Sir Joseph's elder son, the Rev. Joseph Pickford, died before him in 1804, so the title passed to his grandson, Sir Joseph Radcliffe, 2nd Baronet. After his grandfather's death, the 2nd baronet sold Milnsbridge House and moved the family to Rudding Park House.

Of the daughters:

- Mary, fourth child and second daughter, was born in 1771. She married, firstly, Joseph Starkey of Redvales, who died without issue in 1803. She married, secondly in 1805, John Macbride.
- Harriet (1773–1849), fourth daughter, married William Alexander MD (died 1808) of Halifax in 1803. He belonged to the noted Alexander medical family of Halifax, being the eldest son of Dr John Alexander (died 1801).

Hannah, the fifth daughter, married William Willcock. Elizabeth, second child, died 1810, and Catherine, fifth child, died 1800, did not marry.
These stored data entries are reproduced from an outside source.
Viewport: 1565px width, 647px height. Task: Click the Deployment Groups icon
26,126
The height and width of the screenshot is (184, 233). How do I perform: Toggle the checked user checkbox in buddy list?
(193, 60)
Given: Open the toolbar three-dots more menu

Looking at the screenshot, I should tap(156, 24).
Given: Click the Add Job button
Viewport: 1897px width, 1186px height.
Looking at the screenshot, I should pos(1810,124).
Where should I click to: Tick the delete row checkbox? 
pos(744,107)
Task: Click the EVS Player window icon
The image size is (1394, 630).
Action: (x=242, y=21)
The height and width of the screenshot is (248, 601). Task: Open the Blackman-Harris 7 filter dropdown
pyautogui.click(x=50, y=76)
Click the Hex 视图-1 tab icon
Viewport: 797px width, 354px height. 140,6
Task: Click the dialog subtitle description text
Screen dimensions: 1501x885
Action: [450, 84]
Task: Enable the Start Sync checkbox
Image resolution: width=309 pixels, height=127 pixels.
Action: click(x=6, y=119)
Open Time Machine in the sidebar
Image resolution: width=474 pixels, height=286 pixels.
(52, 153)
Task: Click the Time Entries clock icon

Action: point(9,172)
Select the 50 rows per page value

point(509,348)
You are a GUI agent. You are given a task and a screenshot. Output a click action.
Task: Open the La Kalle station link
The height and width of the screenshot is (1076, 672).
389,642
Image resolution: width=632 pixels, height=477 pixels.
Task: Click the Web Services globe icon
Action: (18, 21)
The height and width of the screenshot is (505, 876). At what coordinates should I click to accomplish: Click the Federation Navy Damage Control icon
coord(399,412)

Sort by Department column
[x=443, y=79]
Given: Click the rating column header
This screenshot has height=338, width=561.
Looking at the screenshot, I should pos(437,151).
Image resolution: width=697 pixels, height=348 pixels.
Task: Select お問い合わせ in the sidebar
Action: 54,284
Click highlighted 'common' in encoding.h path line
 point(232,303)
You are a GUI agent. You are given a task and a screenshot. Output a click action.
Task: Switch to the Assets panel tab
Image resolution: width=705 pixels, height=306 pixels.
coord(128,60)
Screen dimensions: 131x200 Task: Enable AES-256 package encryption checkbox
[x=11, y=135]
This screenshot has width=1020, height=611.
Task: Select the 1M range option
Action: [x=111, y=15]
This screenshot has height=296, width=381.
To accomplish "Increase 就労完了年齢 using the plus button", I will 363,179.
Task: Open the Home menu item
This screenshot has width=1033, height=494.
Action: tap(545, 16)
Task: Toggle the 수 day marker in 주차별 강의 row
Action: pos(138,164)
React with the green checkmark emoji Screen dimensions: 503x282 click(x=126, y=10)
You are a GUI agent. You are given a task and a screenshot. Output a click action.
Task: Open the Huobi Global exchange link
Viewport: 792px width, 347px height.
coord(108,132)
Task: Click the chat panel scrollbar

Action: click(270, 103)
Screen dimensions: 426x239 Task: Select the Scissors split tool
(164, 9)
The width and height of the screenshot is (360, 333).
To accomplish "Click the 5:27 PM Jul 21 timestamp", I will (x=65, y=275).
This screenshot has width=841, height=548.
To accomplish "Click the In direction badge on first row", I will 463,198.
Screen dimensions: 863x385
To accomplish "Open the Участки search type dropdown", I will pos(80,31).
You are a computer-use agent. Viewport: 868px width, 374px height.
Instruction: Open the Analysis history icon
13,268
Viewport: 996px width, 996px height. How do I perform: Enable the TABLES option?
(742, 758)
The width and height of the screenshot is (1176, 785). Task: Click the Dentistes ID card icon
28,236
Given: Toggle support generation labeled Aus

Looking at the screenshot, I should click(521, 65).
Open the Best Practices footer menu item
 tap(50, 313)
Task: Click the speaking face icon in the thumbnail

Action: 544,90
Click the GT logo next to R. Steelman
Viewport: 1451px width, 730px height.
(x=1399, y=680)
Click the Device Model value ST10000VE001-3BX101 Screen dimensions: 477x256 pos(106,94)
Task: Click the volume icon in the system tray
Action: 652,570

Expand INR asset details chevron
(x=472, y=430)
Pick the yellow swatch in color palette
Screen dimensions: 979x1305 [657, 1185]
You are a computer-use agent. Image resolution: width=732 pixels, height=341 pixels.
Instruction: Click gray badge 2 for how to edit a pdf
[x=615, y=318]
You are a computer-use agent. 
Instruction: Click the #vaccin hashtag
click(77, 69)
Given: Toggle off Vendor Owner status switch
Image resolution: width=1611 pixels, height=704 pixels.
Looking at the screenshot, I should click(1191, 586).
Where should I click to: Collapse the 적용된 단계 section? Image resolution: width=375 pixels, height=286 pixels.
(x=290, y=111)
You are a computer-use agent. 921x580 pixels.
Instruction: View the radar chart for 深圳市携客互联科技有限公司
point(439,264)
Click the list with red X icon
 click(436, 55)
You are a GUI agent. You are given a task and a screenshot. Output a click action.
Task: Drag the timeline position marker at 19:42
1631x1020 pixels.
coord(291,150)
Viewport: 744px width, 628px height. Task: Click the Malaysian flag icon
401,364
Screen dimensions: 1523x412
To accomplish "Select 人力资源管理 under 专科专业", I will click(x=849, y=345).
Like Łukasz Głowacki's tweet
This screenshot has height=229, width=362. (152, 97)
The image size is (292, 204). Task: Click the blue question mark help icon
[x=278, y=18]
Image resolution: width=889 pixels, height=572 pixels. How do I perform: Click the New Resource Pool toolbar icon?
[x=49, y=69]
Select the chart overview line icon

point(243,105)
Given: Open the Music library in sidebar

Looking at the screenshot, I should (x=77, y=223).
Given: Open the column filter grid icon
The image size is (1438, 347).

The sixth daughter and youngest child was Frances. She was acquainted with Anne Lister of Shibden Hall. It is claimed that the "Pic" and "Frank" in the encrypted diaries of Anne Lister is Frances Pickford. In recent years, many of the diary entries have been transcribed by author Helena Whitbread. According to the diaries, Frances confessed to liaisons with women and flirted with Lister, who was some 12 years her junior. The two women formed a brief friendship, attending lectures together, shopping, and occasionally walking out. Lister described Frances as "learned" and "clever" which, she claimed, was more than could be said for many of her acquaintances.